TensorFlow学习实践(三):使用TFRecord格式数据和tf.estimator API进行模型训练和预测

本文以mnist为例,介绍如何使用TFRecord格式数据和tf.estimator API进行模型训练和预测。

参考:

1、https://tensorflow.google.cn/tutorials/estimators/cnn

目录

一、数据输入

二、模型定义

三、模型训练和验证


一、数据输入

def input_fn(filenames, training):
    dataset = tf.data.TFRecordDataset(filenames)
    dataset = dataset.map(parse_data)

    if training:
        dataset = dataset.shuffle(buffer_size=50000)
    dataset = dataset.batch(FLAGS.batch_size)
    if training:
        dataset = dataset.repeat()

    iterator = dataset.make_one_shot_iterator()
    features, labels = iterator.get_next()
    return features, labels

通过tf.data的API对TFRecord数据进行解析,parse_data的具体实现见上篇:TensorFlow学习实践(二):使用TFRecord格式数据和tf.data API进行模型训练和预测。官方文档(datasets)中有说明,和estimator配合使用时要用dataset.make_one_shot_iterator(),Note: Currently, one-shot iterators are the only type that is easily usable with an Estimator.

二、模型定义

def model_fn(features, labels, mode):
    with tf.variable_scope('conv1'):
        conv1 = tf.layers.conv2d(inputs=features,
                                 filters=32,
                                 kernel_size=[5, 5],
                                 padding='same',
                                 activation=tf.nn.relu)

    pool1 = tf.layers.max_pooling2d(inputs=conv1, pool_size=[2, 2], strides=2)      # 14*14*32

    with tf.variable_scope('conv2'):
        conv2 = tf.layers.conv2d(inputs=pool1,
                                 filters=64,
                                 kernel_size=[5, 5],
                                 padding='same',
                                 activation=tf.nn.relu)
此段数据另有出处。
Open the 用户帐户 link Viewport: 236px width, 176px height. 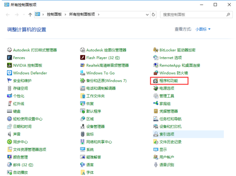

    pool2 = tf.layers.max_pooling2d(inputs=conv2, pool_size=[2, 2], strides=2)      # 7*7*64

    with tf.variable_scope('fc1'):
        pool2_flat = tf.reshape(pool2, [-1, 7*7*64])
        fc1 = tf.layers.dense(inputs=pool2_flat, units=1024, activation=tf.nn.relu)
        dropout1 = tf.layers.dropout(inputs=fc1, rate=0.4, training=mode == tf.estimator.ModeKeys.TRAIN)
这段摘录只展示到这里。